When You'd Actually Use This

Building HTTP request fixtures

When your tests assert against a URL, asserting against a string is brittle — case, default ports, trailing slashes, parameter order all bite. Convert the URL to JSON, drop the object into your fixture, and assert field-by-field. Pairs cleanly with libraries like Mock Service Worker or Nock that match on URL shape.

Seeding API clients in config files

A YAML or JSON config that stores a base URL as a single string forces every consumer to re-parse it. Storing it pre-decomposed (host, port, basePath, defaultParams) makes the config self-documenting and removes a class of "did we forget the trailing slash" bugs. Useful for SDK generators and OpenAPI tooling.

OAuth and webhook callback documentation

When you're writing docs that show "your callback URL will look like this," shipping a JSON breakdown alongside the raw URL is much friendlier to the reader. Standards like RFC 6749 require specific query parameters; a structured form makes "you should see state here" obvious at a glance.

Postman / Bruno / HTTPie environment exports

Most API clients store URLs as decomposed objects internally. If you're importing legacy URLs into a new collection — say, migrating from a docs site that lists endpoints as plain strings — converting them to JSON first lets you script the import instead of clicking through 200 endpoints by hand.

Common Questions

How is this different from the URL Parser page?

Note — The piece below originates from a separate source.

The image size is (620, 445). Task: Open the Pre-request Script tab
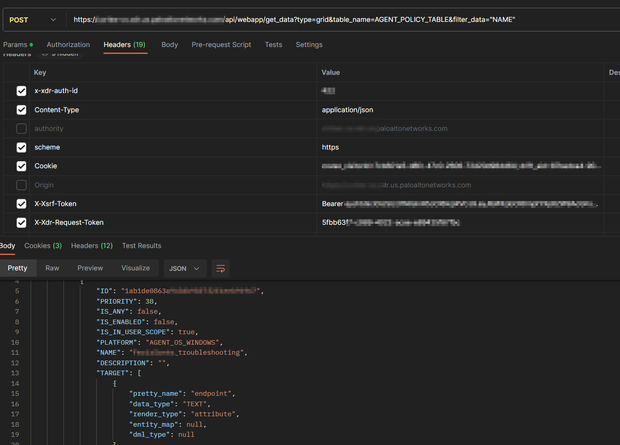pyautogui.click(x=221, y=45)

Same engine, different framing. URL Parser is for inspection — you paste a long URL, look at the parts, decide what's wrong, close the tab. URL to JSON is for taking the result and using it somewhere — a fixture file, a config, a Postman environment. The JSON output is identical; the page copy and the use cases are tuned for the "I want this in a file" workflow.

Why is the output JSON instead of YAML or a JS object literal?

JSON is the lowest common denominator — every language, every config system, every test framework reads it. If you need YAML, run the JSON through our JSON to YAML tool. If you need a JS object literal, JSON is already valid JS — just paste it into your .ts file. The conversion follows RFC 8259 so the output works anywhere JSON is accepted.

How are repeated query keys represented?

Repeated keys collapse into an array. ?tag=red&tag=blue becomes "tag": ["red", "blue"]. This matches how Express, FastAPI, ASP.NET, Spring, and most frameworks parse query strings — and it's what URLSearchParams.getAll() returns.

What about bracket-notation arrays like ?items[]=1&items[]=2?

The brackets are kept as part of the key — you'll see "items[]": ["1", "2"] in the output. That's a faithful representation of the bytes on the wire. If your framework (PHP, Rails, qs.js) needs the brackets stripped or expanded into a nested object, do that in a post-processing step on the JSON.

Does the JSON include the password if my URL has user:pass@host?

Yes — the username and password fields will appear in the output if your URL has them. The conversion runs entirely in your browser, so the credentials never leave your machine. That said, putting credentials in URLs is generally a bad idea (see RFC 3986 §3.2.1), and you almost certainly want to strip them before committing the JSON to a repo.

Can I convert a list of URLs in one go?

Not in this page — each session converts one URL. If you have a hundred URLs to process, the easiest path is to paste this page's output structure into a small script and loop. Or use our JSON Formatter after you've scripted the batch yourself. Batch conversion as a UI feature is on the roadmap but not shipped yet.